Asbestos Exposure and the Risks with Cosmetics
Whenever you think of items that may pose a threat of asbestos exposure, you’re likely to call to mind construction materials. These may include insulation, cement products or vinyl floor tiles.
You probably wouldn’t think about cosmetics. The idea of applying asbestos-tainted makeup and hygiene products directly to your skin or the skin of a loved one probably sounds either appalling or far-fetched. However, there are a lot of questions surrounding the use of talc, which is used in many cosmetic items, including baby powder.
What substances are still allowed in cosmetics?
Recently, wellness columnist Gabrielle Korn, who works for the fashion news site Refinery 29, wrote an article about how only 10 substances are officially banned from the manufacturing of cosmetics in the U.S., compared to nearly 1,400 in Europe. Among the ingredients that are banned in Europe but still accepted in the U.S. are coal tar, lead, animal-tested ingredients and the pregnancy-related hormone progesterone.

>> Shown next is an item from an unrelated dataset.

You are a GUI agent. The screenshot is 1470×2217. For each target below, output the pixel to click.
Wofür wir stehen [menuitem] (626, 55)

Furthermore, asbestos is still technically allowed in products that contain talc. In discussing this revelation, Korn directed readers to the U.S. Food and Drug Administration, which has been dealing with questions about talc and asbestos since the 1970s.
In addition to being the main component of baby powder, talc is used in the manufacturing processes of rice, chewing gum and medication tablets.

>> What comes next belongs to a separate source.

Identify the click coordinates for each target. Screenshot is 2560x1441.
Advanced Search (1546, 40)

Here’s what the agency’s website had to say about the matter:
“Both talc and asbestos are naturally occurring minerals that may be found in close proximity in the earth. Unlike talc, however, asbestos is a known carcinogen. For this reason, FDA considers it unacceptable for cosmetic talc to be contaminated with asbestos.”
The FDA added that asbestos exposure from talc can be prevented by manufacturers who select their talc mines carefully and purify the ore sufficiently.
To investigate these questions further, the FDA decided to survey samples from talc suppliers between Sept. 2009 and Sept. 2010. Only four talc suppliers sent the agency samples for laboratory analyses.
Additionally, the FDA obtained some of the most common talc-containing cosmetics, including blush, eyeshadow, foundation, face powder and body powder.
None of the samples turned up positive for asbestos. While this is encouraging, it isn’t definitive for all talc suppliers and cosmetics in the U.S.
Ultimately, though, the agency hasn’t officially banned the use of talc that may be contaminated with asbestos.
More questions surround talc
Asbestos is a known carcinogen and the only proven driver of fatal diseases such as malignant mesothelioma. For these reasons, some consumers have become worried about the safety and purity of talc.
Respiratory problems aren’t the only potential health problems posed by talc. Experts from the American Cancer Society pointed out that there have been questions about a possible link between talc and ovarian cancer in women. Talc can sometimes be added to products applied to women’s genitals, such as sanitary napkins, diaphragms or condoms. Several studies have investigated whether this can lead to ovarian cancer. However, one review of 16 previous studies completed before 2003 indicated that the risk increase of this disease for talc users is 30 percent higher than it is for non-talc users. If the lifetime risk of ovarian cancer for women on average is 1.4 percent, that means that talc would raise that figure to only 1.8 percent, which is still relatively small.
However, it’s perfectly understandable if you’d still be wary of using talc. If you need a substitute, the American Cancer Society suggested using products that are cornstarch-based.